» **Brano di testo**:
^^^^^^^^

MARCARIA – Lucia Tenca ricorda ancora quel giorno. Aveva poco più di vent’anni quando, nel giugno del 1946, uscì di casa vestita con gli abiti della festa per andare a votare. Per la prima volta nella storia d’Italia anche le donne potevano partecipare alla scelta del futuro del Paese. Un momento destinato a cambiare tutto, che lei non ha mai dimenticato. «Ero contenta perché ero di fronte a un nuovo evento che poi mi avrebbe accompagnato per tutta la vita», racconta oggi, a 101 anni.
Il suo ricordo, lucido e vivido, è stato il momento più emozionante dell’incontro organizzato questa mattina dalla Fnp Cisl Asse del Po all’agriturismo Corte Palazzo di Marcaria, promosso insieme al Coordinamento donne e politiche di genere e dedicato al primo voto delle donne italiane.
L’iniziativa, a pochi giorni dall’8 marzo, ha voluto ricordare a ottant’anni di distanza la storica consultazione del 2 e 3 giugno 1946, quando gli italiani furono chiamati alle urne per il referendum istituzionale tra Monarchia e Repubblica.
Il titolo dell’incontro – “Stringiamo le schede come fossero biglietti d’amore” – richiama una celebre frase pronunciata proprio il 2 giugno 1946 dalla giornalista e scrittrice italiana Anna Garofalo. Con queste parole descrisse l’emozione delle donne italiane che, per la prima volta, si recavano alle urne per il voto amministrativo e per il referendum istituzionale. Un’immagine diventata nel tempo il simbolo della partecipazione femminile a quella storica giornata di democrazia.

^^^^^^^^

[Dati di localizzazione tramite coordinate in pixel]

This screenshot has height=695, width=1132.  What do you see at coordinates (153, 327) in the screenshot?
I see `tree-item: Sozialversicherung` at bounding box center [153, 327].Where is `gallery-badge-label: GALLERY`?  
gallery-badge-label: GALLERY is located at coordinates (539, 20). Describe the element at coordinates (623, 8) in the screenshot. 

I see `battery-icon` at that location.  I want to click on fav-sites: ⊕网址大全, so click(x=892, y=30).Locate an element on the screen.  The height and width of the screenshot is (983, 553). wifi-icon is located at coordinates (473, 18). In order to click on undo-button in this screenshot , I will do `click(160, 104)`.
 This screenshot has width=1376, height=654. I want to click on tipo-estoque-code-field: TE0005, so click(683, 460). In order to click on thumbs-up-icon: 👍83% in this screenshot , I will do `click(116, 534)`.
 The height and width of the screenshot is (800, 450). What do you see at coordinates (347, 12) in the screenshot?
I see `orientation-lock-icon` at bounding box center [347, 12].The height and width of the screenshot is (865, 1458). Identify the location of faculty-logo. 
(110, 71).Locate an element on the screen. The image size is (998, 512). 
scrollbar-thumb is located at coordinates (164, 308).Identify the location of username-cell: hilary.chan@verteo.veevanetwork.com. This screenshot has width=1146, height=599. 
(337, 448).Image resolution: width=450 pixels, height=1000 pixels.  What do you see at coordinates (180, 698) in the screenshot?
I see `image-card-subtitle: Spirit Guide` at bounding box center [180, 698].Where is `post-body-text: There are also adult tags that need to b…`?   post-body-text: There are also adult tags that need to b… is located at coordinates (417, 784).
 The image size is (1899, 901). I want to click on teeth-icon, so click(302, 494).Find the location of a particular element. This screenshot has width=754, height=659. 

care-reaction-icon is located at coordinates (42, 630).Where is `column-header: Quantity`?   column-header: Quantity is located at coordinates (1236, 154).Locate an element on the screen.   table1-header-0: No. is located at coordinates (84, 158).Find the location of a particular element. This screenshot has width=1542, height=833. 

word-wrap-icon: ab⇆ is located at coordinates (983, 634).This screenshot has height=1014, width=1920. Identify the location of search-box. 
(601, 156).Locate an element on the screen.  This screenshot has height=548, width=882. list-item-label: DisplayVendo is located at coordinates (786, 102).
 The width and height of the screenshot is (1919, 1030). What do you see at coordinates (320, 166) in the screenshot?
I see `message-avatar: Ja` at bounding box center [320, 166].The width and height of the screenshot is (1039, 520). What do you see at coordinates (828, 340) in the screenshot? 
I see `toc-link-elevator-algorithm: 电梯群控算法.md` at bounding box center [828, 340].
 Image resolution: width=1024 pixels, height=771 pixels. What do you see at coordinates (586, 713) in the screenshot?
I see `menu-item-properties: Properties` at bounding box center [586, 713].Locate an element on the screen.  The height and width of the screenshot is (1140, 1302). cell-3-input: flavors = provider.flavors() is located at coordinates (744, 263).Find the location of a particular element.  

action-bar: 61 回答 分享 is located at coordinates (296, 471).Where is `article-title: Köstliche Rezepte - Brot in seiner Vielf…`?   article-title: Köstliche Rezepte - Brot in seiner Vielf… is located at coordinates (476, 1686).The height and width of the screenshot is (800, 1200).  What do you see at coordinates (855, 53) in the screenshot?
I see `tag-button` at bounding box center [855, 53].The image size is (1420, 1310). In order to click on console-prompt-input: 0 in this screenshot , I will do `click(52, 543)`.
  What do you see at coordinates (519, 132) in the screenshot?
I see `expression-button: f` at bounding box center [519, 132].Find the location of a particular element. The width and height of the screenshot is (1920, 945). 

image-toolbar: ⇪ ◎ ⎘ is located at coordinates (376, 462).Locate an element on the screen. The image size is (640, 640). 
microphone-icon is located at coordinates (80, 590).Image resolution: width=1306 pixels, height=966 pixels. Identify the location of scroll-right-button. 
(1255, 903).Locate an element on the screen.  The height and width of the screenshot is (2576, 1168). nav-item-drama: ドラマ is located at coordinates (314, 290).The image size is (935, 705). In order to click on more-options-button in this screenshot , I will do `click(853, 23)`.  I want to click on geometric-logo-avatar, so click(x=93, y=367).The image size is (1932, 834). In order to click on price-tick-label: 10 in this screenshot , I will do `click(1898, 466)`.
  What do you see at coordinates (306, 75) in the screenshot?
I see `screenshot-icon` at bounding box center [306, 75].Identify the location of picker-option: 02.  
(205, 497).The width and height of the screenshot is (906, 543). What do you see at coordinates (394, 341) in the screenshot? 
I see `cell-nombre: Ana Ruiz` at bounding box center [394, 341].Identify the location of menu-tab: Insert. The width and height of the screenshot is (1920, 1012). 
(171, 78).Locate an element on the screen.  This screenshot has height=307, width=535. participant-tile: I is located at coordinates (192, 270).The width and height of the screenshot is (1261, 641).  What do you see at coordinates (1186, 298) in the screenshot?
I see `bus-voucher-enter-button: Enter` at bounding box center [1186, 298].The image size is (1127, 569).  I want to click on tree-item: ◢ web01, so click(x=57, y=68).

^^^^^^^^

» **Dettagli del problema**: Puoi ricopiare per intero e senza alcuna modifica l'articolo sul primo voto delle donne?

» **Soluzione dell'esercizio**:
MARCARIA – Lucia Tenca ricorda ancora quel giorno. Aveva poco più di vent’anni quando, nel giugno del 1946, uscì di casa vestita con gli abiti della festa per andare a votare. Per la prima volta nella storia d’Italia anche le donne potevano partecipare alla scelta del futuro del Paese. Un momento destinato a cambiare tutto, che lei non ha mai dimenticato. «Ero contenta perché ero di fronte a un nuovo evento che poi mi avrebbe accompagnato per tutta la vita», racconta oggi, a 101 anni.
Il suo ricordo, lucido e vivido, è stato il momento più emozionante dell’incontro organizzato questa mattina dalla Fnp Cisl Asse del Po all’agriturismo Corte Palazzo di Marcaria, promosso insieme al Coordinamento donne e politiche di genere e dedicato al primo voto delle donne italiane.
L’iniziativa, a pochi giorni dall’8 marzo, ha voluto ricordare a ottant’anni di distanza la storica consultazione del 2 e 3 giugno 1946, quando gli italiani furono chiamati alle urne per il referendum istituzionale tra Monarchia e Repubblica.
Il titolo dell’incontro – “Stringiamo le schede come fossero biglietti d’amore” – richiama una celebre frase pronunciata proprio il 2 giugno 1946 dalla giornalista e scrittrice italiana Anna Garofalo. Con queste parole descrisse l’emozione delle donne italiane che, per la prima volta, si recavano alle urne per il voto amministrativo e per il referendum istituzionale. Un’immagine diventata nel tempo il simbolo della partecipazione femminile a quella storica giornata di democrazia.